Unable to rotate Aurora Postgres secret if using the ReadOnly endpoint as Host

[LukaHedtSV]

Hi there,

I'm attempting to set up an Aurora v2 Cluster with the following users with Auto-Rotate password turned on for all of them:

• postgres (admin)
• lambda_writer (connects to the Aurora Writer endpoint)
• lambda_reader (connects to the Aurora Reader endpoint)

lambda_writer's setup is the default, and it seems to work properly.

I've set up the Database Secret so that lambda_reader's host value is the ReadOnly endpoint for Aurora, as I don't want any users connecting with this secret to tax a potentially stressed Writer instance.
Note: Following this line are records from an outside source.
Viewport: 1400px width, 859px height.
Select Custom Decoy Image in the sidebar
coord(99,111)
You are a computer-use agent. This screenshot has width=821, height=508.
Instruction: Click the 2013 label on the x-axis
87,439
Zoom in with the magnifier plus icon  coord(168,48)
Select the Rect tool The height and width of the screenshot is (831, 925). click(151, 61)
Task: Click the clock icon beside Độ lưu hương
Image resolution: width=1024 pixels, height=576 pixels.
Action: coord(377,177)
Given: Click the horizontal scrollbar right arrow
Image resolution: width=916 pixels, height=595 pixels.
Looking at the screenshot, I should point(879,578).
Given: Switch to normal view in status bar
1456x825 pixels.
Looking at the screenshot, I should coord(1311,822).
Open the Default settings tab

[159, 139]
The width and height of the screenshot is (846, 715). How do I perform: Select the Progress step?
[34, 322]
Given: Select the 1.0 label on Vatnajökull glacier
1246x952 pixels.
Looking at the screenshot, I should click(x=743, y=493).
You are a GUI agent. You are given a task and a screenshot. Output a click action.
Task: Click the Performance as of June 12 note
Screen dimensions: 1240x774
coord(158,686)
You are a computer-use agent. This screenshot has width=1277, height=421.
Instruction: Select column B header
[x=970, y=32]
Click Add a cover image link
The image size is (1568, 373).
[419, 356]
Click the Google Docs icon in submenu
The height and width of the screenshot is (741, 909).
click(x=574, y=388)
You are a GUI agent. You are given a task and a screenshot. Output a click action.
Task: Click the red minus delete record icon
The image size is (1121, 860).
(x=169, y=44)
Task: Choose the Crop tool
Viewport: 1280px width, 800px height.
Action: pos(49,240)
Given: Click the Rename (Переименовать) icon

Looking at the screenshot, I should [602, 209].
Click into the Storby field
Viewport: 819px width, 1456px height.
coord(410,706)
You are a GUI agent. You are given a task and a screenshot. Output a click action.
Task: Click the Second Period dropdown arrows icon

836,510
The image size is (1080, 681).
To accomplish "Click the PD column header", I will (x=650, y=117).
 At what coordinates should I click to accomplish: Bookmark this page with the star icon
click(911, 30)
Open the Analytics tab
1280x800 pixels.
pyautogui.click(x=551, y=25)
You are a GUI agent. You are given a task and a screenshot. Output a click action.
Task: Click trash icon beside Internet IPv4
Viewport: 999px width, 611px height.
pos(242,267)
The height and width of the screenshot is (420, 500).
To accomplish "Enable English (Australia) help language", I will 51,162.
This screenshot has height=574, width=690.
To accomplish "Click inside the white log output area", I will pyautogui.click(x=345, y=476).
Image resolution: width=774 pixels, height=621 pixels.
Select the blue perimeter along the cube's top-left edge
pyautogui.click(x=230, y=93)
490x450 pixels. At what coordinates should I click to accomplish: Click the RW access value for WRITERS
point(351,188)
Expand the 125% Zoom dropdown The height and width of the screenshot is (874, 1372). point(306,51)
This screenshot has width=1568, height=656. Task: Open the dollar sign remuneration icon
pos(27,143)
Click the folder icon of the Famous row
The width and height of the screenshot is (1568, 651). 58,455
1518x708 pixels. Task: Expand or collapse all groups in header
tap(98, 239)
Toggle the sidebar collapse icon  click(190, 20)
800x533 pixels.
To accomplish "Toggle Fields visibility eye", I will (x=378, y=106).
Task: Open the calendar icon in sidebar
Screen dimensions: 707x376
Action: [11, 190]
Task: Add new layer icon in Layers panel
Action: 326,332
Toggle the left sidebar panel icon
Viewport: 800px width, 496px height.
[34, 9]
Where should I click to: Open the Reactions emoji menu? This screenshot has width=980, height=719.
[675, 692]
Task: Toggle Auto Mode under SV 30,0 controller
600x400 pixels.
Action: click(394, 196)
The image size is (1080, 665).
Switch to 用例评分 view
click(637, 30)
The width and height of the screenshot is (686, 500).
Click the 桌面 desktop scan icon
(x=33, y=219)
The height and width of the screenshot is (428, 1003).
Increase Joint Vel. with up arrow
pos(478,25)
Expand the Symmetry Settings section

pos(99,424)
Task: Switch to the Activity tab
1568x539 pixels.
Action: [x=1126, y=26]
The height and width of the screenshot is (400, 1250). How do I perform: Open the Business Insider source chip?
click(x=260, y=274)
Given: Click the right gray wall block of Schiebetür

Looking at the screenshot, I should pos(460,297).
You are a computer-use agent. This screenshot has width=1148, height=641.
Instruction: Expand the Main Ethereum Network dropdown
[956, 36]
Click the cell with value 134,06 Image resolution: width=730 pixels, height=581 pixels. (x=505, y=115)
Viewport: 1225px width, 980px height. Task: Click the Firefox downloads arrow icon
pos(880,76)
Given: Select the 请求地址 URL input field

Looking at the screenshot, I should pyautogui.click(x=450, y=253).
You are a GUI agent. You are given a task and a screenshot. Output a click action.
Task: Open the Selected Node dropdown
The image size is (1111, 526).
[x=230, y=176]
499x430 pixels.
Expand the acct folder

Unfortunately, Aurora v2 Reader instances aren't consider by the RDS client to be "Read Replicas", so when the Multi-User Rotation lambda goes to set the secret, and sees that the hostnames for the master and child secrets differ, the "isReadReplica" (see below) function fails:

aws-secrets-manager-rotation-lambdas/SecretsManagerRDSPostgreSQLRotationMultiUser/lambda_function.py

Lines 501 to 538 in 7f56d1b

	def is_rds_replica_database(replica_dict, master_dict):
	"""Validates that the database of a secret is a replica of the database of the master secret
	This helper function validates that the database of a secret is a replica of the database of the master secret.
	Args:
	replica_dict (dictionary): The secret dictionary containing the replica database
	primary_dict (dictionary): The secret dictionary containing the primary database
	Returns:
	isReplica : whether or not the database is a replica
	Raises:
	ValueError: If the new username length would exceed the maximum allowed
	"""
	# Setup the client
	rds_client = boto3.client('rds')
	# Get instance identifiers from endpoints
	replica_instance_id = replica_dict['host'].split(".")[0]
	master_instance_id = master_dict['host'].split(".")[0]
	try:
	describe_response = rds_client.describe_db_instances(DBInstanceIdentifier=replica_instance_id)
	except Exception as err:
	logger.warning("Encountered error while verifying rds replica status: %s" % err)
	return False
	instances = describe_response['DBInstances']
	# Host from current secret cannot be found
	if not instances:
	logger.info("Cannot verify replica status - no RDS instance found with identifier: %s" % replica_instance_id)
	return False
	# DB Instance identifiers are unique - can only be one result
	current_instance = instances[0]
	return master_instance_id == current_instance.get('ReadReplicaSourceDBInstanceIdentifier')

I've checked as to why with the following setup:

• An Aurora v2 DbCluster with:
  • 1 Writer instance
  • 1 Reader instance

And then I got the following in the CLI:

aws rds describe-db-instances --region ap-southeast-2 | grep Replica
            "ReadReplicaDBInstanceIdentifiers": [],
            "ReadReplicaDBInstanceIdentifiers": [],

I think the potential solution is to check that the host value is an Endpoint for the given cluster potentially, since Secret.attach adds the dbClusterIdentifier to the Secret Value for Aurora DB Connections, but I'm not sure tbh.

Thanks!

[LukaHedtSV]

Additional note: Our org is set up to need almost everything to be done as part of CDK code, and Ideally I don't want to be writing my own custom CR to do this task that looks like CDK should handle natively.